Chapter 18: Arm Your Children
I had a difficult time figuring out how to summarize and review this chapter because at first I could not quite grasp what it is about. And then I realized--it is a brief summary of the post-Cold War world and what the Bosnian conflict signaled about its challenges, communicated through a brief synopsis of Bell's career from 1989 through the mid-1990s.Bell, who had been assigned to BBC's North American beat for over a decade, was in 1989 reassigned to Berlin to cover the fall of Communism. He got to see a lot, but he also experienced the pressures of political correctness when he was discouraged from filming examples of nascent neo-Nazi groups in the former East Germany as Romanian Gypsies and other outsiders began pouring across the newly opened borders.

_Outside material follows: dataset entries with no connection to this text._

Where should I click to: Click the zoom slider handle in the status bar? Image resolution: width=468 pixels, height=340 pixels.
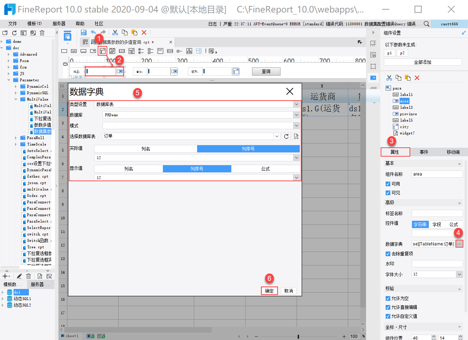298,336
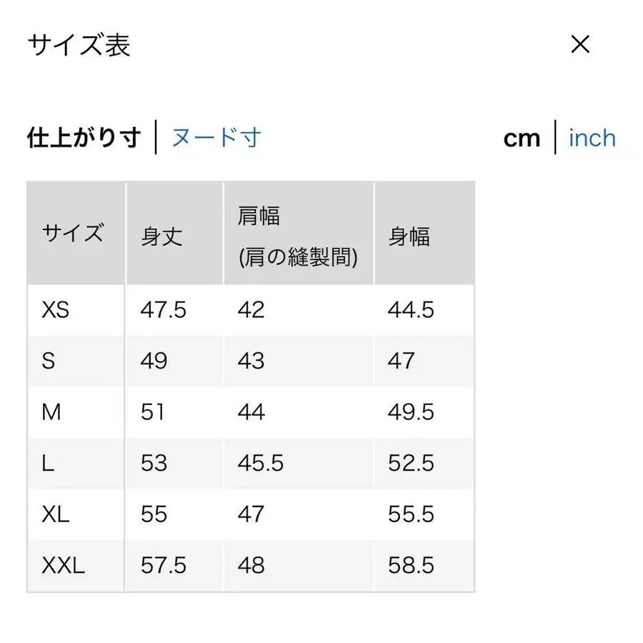Click the サイズ表 dialog title
This screenshot has height=643, width=643.
click(79, 45)
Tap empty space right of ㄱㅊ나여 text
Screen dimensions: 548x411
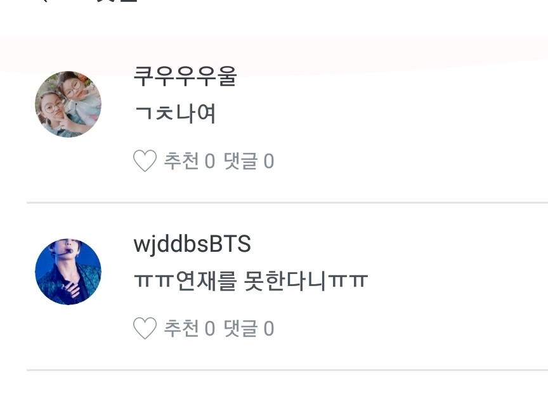pyautogui.click(x=381, y=114)
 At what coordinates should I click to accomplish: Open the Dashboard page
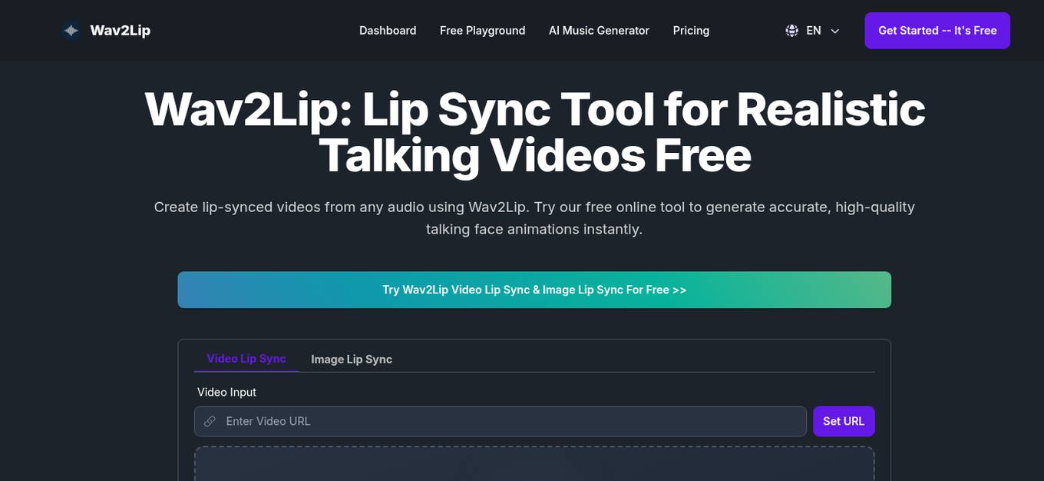388,31
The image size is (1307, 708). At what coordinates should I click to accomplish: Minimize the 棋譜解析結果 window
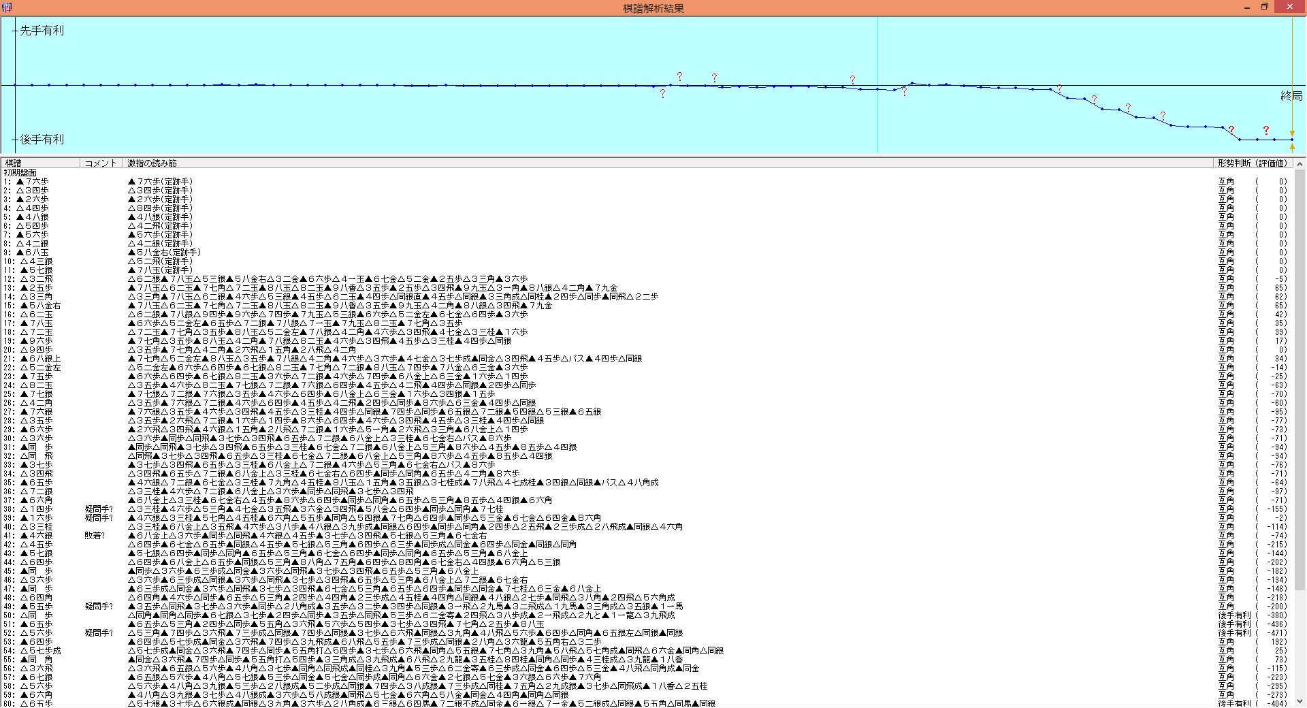pyautogui.click(x=1246, y=7)
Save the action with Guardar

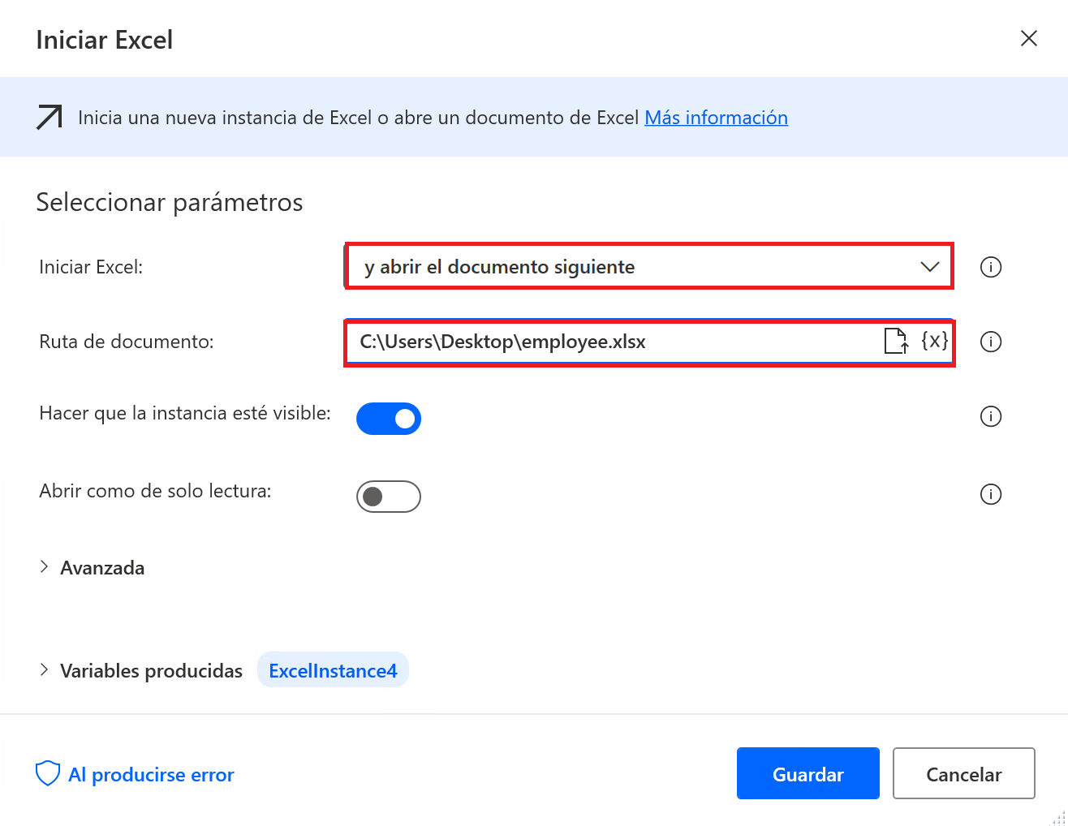point(807,773)
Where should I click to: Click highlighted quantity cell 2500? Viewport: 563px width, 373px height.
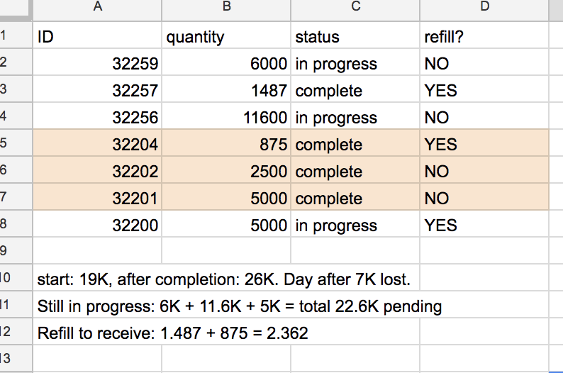226,169
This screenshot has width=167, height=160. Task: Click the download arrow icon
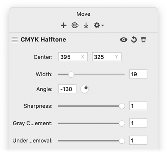86,25
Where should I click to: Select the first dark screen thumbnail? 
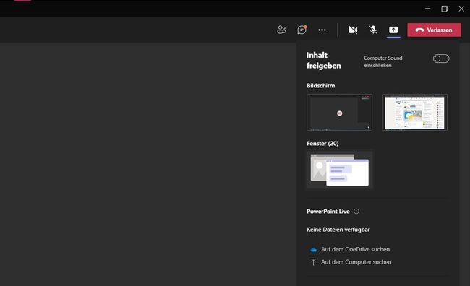click(x=339, y=112)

In Bosnia, he again faced the PC pressures to avoid words and images which might offend when he referred to mental patients trapped in the no-man's land between Muslims and Croats during the 1993 civil war by using the word "madhouse." One would think this was quite fitting--the patients were left to their own devices because they had been abandoned by the staff. But "madhouse" might offend, and we can't have that.
Bell also recounts how the longer he reported on Bosnia, the harder it became for him to to adjust during his periodic returns home, an experience shared by many. One person whom he sympathizes with in this regard is General Lewis MacKenzie, who adjusted (in his opinion) by throwing himself into civilian work after finding post-Bosnia military duties unfulfilling. This book was published in 1995, so we will forgive Bell for not being aware that MacKenzie would use his new position as a front for covert Serb nationalist proselytizing.
And so the chapter moves--quietly, patiently, and finally unexpectedly--into a rumination on the responsibilities of the international community--and the journalist--in the face of genocide. Bell is quietly convincing here, since he has taken pains not to be a crusading journalist or to engage in polemics, but he believes that journalists have an ethical and moral obligation as well as a professional one. Genocide has consequences. Lessons will be learned. It is the responsibility of the international community to take actions to ensure that those lessons are the right ones.
1 comment:
Sorry, Kirk, the word "madhouse" is an offensive cliche to use in relation to mental health. As a journalist Bell has no excuse for the sort of sloppy writing that confuses outdated images with the substance of reality - straight from the same old laundry bag as "ancient tribal hatreds".